> [PROBLEM DETAILS]:
Every line from the one containing "Medals/Matrix (678, 1598)" to the one containing "18de eeuw (731, 1883)" in the records below, both included, must be set down exactly, and no other line.

> [EXTRACTED INFORMATION]:
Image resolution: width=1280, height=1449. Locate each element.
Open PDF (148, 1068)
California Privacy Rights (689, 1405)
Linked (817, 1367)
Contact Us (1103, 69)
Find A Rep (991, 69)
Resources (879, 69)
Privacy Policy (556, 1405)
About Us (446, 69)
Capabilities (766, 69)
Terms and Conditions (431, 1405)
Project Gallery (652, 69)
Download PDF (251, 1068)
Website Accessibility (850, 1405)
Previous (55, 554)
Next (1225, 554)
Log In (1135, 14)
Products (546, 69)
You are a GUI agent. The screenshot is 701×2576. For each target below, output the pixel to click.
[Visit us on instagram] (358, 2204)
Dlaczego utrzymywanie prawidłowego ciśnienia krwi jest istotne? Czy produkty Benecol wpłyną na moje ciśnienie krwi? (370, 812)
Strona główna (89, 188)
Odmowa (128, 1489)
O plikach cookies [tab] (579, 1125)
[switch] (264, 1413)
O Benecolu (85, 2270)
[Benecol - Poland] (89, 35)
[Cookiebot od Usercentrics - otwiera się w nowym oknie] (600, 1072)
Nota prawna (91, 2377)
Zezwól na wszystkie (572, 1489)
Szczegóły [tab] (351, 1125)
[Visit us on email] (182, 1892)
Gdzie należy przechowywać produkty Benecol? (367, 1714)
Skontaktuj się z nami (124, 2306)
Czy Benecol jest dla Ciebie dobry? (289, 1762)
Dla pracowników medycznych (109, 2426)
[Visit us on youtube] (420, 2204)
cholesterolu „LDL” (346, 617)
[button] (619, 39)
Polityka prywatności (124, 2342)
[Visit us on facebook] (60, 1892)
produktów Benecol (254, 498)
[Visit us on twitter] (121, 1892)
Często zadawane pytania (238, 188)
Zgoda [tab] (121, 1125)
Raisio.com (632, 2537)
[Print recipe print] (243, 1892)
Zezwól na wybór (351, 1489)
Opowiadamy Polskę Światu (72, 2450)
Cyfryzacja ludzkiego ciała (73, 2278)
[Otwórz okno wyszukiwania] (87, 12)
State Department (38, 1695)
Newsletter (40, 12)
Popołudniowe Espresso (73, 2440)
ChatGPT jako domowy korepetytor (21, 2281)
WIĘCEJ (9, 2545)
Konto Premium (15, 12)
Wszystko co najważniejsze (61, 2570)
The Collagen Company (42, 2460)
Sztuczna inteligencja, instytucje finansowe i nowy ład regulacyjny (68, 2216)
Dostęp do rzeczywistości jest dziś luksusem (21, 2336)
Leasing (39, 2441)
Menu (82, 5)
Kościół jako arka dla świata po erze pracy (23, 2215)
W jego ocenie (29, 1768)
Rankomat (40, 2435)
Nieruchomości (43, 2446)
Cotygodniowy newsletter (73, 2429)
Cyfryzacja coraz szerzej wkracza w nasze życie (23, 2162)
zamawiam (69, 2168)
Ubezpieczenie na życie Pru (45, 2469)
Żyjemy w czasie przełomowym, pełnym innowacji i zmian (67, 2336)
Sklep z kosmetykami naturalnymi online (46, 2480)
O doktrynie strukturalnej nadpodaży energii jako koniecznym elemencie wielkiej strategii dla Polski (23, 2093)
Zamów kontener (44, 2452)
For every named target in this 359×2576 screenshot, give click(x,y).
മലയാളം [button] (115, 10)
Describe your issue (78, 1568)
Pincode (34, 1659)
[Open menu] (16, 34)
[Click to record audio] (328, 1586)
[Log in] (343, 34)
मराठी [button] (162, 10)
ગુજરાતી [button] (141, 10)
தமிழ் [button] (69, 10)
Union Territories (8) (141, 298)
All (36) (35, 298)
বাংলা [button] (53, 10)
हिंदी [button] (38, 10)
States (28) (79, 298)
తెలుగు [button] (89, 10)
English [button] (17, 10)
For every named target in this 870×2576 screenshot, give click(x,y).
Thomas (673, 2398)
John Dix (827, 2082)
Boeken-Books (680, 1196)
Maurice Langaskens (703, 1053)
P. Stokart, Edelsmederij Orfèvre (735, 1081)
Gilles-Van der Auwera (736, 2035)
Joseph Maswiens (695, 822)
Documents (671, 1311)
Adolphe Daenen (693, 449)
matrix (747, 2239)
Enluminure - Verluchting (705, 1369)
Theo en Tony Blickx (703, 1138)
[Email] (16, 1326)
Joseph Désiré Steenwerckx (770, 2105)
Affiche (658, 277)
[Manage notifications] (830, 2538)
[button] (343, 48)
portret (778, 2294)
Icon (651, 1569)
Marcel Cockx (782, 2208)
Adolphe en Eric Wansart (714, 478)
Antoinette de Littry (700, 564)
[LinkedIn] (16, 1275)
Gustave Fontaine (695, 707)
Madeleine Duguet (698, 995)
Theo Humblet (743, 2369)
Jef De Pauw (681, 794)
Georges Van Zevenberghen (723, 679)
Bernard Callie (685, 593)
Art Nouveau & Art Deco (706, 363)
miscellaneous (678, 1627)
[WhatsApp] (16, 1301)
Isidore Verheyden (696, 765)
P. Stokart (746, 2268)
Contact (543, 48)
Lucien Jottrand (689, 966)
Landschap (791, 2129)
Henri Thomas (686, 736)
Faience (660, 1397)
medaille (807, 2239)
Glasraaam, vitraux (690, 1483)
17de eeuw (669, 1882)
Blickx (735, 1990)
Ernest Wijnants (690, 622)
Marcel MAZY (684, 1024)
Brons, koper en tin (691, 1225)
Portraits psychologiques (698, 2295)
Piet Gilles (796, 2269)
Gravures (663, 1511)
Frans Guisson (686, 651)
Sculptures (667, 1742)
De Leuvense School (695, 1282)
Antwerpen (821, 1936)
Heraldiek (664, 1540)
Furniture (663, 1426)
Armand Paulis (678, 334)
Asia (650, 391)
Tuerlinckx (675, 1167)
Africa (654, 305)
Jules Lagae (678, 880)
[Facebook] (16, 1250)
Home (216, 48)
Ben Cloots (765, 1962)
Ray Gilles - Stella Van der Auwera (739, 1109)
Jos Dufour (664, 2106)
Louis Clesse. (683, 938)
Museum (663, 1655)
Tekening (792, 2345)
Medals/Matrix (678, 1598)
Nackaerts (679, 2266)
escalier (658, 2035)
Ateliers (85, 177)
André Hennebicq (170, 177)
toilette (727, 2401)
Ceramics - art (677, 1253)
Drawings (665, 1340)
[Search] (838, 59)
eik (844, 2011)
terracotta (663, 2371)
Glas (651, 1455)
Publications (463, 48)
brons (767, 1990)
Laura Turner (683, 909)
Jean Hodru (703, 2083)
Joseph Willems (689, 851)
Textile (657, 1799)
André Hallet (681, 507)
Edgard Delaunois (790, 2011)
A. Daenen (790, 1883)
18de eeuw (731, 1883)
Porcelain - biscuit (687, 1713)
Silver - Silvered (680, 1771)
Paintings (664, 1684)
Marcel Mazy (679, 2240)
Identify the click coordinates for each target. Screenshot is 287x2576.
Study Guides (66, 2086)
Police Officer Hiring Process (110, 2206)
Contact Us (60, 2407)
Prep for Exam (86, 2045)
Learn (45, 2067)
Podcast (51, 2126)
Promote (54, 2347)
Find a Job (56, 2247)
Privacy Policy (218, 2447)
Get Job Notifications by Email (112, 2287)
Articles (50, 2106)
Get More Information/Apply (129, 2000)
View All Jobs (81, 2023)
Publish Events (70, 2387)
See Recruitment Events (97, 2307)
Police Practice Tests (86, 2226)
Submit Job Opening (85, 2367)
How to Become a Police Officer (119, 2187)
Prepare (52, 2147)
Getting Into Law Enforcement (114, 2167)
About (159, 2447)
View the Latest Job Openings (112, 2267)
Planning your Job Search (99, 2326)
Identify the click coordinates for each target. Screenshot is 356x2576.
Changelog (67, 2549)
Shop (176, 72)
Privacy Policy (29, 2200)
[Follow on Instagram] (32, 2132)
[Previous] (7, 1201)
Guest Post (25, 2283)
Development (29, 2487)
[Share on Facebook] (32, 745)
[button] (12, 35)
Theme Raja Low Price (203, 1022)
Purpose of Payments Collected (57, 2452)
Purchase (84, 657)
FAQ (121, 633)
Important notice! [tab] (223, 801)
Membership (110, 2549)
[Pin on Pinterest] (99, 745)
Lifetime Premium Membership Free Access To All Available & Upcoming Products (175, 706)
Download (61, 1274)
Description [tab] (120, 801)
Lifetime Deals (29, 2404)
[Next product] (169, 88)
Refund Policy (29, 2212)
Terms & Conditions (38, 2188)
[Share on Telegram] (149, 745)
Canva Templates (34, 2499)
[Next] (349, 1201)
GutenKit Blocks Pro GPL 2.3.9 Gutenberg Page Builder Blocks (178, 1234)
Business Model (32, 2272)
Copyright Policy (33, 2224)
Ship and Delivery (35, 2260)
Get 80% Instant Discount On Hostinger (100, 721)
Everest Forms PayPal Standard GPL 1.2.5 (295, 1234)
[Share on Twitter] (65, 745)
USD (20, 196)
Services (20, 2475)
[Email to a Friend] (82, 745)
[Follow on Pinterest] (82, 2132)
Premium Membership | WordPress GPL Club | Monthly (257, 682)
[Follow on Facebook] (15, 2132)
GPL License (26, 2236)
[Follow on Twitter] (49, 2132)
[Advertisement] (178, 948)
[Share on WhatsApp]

> [PROBLEM SOLUTION]:
Medals/Matrix (678, 1598)
Nackaerts (679, 2266)
escalier (658, 2035)
Ateliers (85, 177)
André Hennebicq (170, 177)
toilette (727, 2401)
Ceramics - art (677, 1253)
Drawings (665, 1340)
[Search] (838, 59)
eik (844, 2011)
terracotta (663, 2371)
Glas (651, 1455)
Publications (463, 48)
brons (767, 1990)
Laura Turner (683, 909)
Jean Hodru (703, 2083)
Joseph Willems (689, 851)
Textile (657, 1799)
André Hallet (681, 507)
Edgard Delaunois (790, 2011)
A. Daenen (790, 1883)
18de eeuw (731, 1883)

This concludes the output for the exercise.